An indictment is also known as a 'charging instrument'. You can also be charged with what is called a 'prosecutors information'. That is the document that lists the United States of America as the Plaintifff ( or 'The People of the State of ______') and you as the Defendant.

A grand jury indictment is issued by at least 12 of 16 to 23 people (the grand jurors) after what is supposed to be an investigation (their actual duty is to investigate the investigators) and a vote of at least 12 to make you stand trial.

A prosecutor's information is another form of charging instrument in which a prosecutor draws up the charges against you and then submits the document to a judge. If the judge approves it, you have just fallen into the criminal justice system.

If you can 'break' an indictment you can quite often get out of the charges and predicament you are in.

Miranda Warning

A 'miranda warning' gets its name from the Supreme Court case, Miranda v. Arizona, 384 U.S. 436 (1966). The case held that statements given without the warning that those statements could later be used against you in a court of law could not be used as evidence against you.

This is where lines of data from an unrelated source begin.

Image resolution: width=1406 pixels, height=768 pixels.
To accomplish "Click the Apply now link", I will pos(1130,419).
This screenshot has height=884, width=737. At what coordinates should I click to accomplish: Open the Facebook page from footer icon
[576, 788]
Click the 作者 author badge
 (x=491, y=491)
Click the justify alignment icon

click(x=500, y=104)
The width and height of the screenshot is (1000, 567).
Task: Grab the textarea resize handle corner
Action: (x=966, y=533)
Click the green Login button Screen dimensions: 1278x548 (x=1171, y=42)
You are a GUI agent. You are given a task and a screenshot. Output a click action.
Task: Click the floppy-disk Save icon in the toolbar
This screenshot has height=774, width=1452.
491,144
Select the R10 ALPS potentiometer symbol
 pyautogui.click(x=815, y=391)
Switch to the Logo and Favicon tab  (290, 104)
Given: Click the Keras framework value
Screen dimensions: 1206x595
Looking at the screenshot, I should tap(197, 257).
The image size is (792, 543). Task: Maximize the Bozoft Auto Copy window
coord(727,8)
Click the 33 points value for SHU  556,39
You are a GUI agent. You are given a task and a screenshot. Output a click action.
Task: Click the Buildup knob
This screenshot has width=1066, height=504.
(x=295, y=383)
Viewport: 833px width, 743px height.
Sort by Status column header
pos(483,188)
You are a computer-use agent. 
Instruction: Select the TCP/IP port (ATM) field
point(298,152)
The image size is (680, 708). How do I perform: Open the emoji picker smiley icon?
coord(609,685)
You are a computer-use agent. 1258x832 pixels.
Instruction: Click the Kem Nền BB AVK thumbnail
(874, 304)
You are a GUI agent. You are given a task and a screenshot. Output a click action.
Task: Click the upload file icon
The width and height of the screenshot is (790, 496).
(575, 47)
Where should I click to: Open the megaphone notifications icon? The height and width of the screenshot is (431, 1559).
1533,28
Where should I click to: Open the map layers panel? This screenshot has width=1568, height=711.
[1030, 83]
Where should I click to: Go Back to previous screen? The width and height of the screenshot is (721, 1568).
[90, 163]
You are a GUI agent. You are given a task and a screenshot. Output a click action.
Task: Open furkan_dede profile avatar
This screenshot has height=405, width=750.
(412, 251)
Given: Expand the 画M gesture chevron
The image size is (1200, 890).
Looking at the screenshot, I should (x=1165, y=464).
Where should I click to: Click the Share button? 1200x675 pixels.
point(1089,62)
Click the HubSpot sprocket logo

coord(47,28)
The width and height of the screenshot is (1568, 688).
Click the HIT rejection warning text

Later, appeals courts have 'watered down' that holding considerably. A typical example: U.S. v. Villalba-Alvarado, 345 F 3d 1007 (8th Cir. 2003).

'Plaintiff-Appellant' the United States of America appeals the suppression of physical evidence derived from a violations of Miranda v. Arizona, 384 U.S. 436 (1966), as well as the suppression of Defendant-Appellee Angel Benito Villalba-Alvarados later, post-warning/post-waiver statements also derived from the earlier Miranda violation. We reverse. The post-waiver statements were voluntary and are admissible notwithstanding the earlier Miranda violation. United States v. Fellers, 285 F. 3d 721, 724 (8th Cir. 2002), cert. granted, 123 S.Ct .1480 (March 10, 2003) (citing Oregon v. Elstad, 470 U.S. 298, 309 (1985). Further, we join the Third and Fourth Circuits to hold that a Miranda violation does not demand the suppression of derivative physical evidence if the non-Mirandized statement was voluntary.

Pre-Emptive Strike

A 'pre-emptive strike' is a lawsuit you file against a prosecutor before he brings criminal charges against you. Quite often, you will know it is coming, (a lot of federal agents have become so arrogant that they will send you a letter before any evidence is presented to a grand jury, telling you that you are going to be indicted and for what). What a pre-emptive strike does is inform a prosecutor of some of the issues he is going to have to deal with, the fact that the 'law of the predicator' may not work in your case and he and your own lawyer may not be able to bamboozle you into taking a guilty plea to a defective case. Pre-emptive strikes appear to be fairly effective as the major of people who mount (file) them do not get charged.